Talk:Reverse a string
Extra Credit?
Does any example go for the extra credit Unicode combining characters? It seems to have been introduced [here] by Kevin Reid, but I am not sure that even his [E example] goes for the extra credit. --Paddy3118 04:35, 28 July 2009 (UTC)
- Nobody's tackled it since the requirement was introduced. It's moderately tricky too IIRC, as it gets into the whole problem of normalization of strings. —Donal Fellows 08:07, 28 July 2009 (UTC)
- I've cooked up something that works for the given Unicode string in Python and I have tried to make it generic, but the more I read about Unicode, the more I know I don't know :-) --Paddy3118 08:30, 28 July 2009 (UTC)
I have found the data table, (license), that is embedded in the Python module on-line. Should I split the task and have the stretch goal as a task on its own? (parse the table if needed, reverse a unicode string using the info from the table/an internal function with the combining info). --Paddy3118 09:20, 28 July 2009 (UTC)
About my addition: Yep, it's often tricky, and that's why I said "extra credit". The thing is, if you don't do it, you get nonsense from certain Unicode strings; this will become increasingly relevant as the world drifts away from the habits of ASCII-and-a-few-extras. So I added this to spread a little Unicode-handling-awareness (though this isn't even complete: there are also e.g. bidirectional formatting markers, which need even more complicated handling). And that's why I think it shouldn't be a separate task: it's not a different problem, it's more correctness (unless the string you're reversing is not really text, in which case you're looking for binary tasks). --Kevin Reid 12:03, 28 July 2009 (UTC)
- I am so relieved not to have to delve any further into Unicode. Whilst doing my background reading, I could not help but think that the margins were littered with little arrows and in much smaller text Here be Dragons. :-) --Paddy3118 16:35, 28 July 2009 (UTC)
- What unicode characters should be handled? For example in ShinTakez' resolution of the issue in R it was assumed that the unicode character meant was not either of the specials, U+FFFC or U+FFFD; is that a reasonable assumption? -Russell Pierce 18:50, 28 July 2009 (UTC)
- i realised that their could be further complications, but stopped at something that could handle unicode of the type given, i.e. simple chars with optional simple composable chars.

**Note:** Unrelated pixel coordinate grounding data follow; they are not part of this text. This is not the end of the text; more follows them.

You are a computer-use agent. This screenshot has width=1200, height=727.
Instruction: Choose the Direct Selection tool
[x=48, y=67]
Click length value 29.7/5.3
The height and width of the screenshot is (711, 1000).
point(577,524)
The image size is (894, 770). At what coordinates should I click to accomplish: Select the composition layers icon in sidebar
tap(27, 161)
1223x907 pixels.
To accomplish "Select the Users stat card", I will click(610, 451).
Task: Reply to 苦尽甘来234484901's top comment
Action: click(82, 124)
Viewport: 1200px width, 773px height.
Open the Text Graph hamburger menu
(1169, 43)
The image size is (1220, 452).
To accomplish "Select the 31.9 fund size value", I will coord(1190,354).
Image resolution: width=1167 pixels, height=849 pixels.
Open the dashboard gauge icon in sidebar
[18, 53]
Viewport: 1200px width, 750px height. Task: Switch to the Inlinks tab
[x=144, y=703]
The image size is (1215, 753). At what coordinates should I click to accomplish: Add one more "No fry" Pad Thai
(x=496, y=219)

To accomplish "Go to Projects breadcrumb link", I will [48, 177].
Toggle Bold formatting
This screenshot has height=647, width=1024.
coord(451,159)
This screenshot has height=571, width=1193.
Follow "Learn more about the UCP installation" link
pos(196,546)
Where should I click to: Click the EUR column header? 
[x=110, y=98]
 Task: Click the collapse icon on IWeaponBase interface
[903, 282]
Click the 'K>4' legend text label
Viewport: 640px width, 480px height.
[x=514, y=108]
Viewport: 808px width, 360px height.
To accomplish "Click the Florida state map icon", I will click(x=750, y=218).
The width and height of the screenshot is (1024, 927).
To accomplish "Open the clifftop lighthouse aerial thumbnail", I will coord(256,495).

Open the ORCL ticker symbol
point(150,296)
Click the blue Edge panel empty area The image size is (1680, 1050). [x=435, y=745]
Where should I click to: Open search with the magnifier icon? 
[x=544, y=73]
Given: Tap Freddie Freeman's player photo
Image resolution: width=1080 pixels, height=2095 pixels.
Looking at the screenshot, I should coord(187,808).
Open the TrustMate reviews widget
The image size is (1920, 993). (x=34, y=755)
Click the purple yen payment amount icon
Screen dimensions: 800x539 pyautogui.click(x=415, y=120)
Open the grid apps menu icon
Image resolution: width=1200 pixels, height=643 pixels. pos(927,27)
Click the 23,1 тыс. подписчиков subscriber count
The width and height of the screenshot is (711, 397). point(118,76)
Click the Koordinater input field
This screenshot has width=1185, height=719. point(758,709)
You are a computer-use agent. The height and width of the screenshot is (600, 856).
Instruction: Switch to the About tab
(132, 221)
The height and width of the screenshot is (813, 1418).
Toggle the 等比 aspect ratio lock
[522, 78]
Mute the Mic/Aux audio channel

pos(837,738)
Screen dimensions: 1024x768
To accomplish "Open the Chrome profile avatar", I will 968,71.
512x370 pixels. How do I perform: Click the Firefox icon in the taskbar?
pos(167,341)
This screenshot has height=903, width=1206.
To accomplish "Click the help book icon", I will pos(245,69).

- To me, it is a reasonable assumption. In fact I've not used the example given in the task, which is a real special one beyond common usage; handling Unicode like single characters (UTF-8 encoded or whatever) should not imply handling everything. I bet a lot of examples which handle just single byte encoding won't work if the single byte encoding used would have special character like those (i.e. which should be considered tied to the next character): they require a special handling... just with reversing and few more cases. I would change the example string just to stress the ability to handle multibyte encodings, rather than special composed characters in whichever single byte or multibyte encodings --ShinTakezou 22:38, 28 July 2009 (UTC)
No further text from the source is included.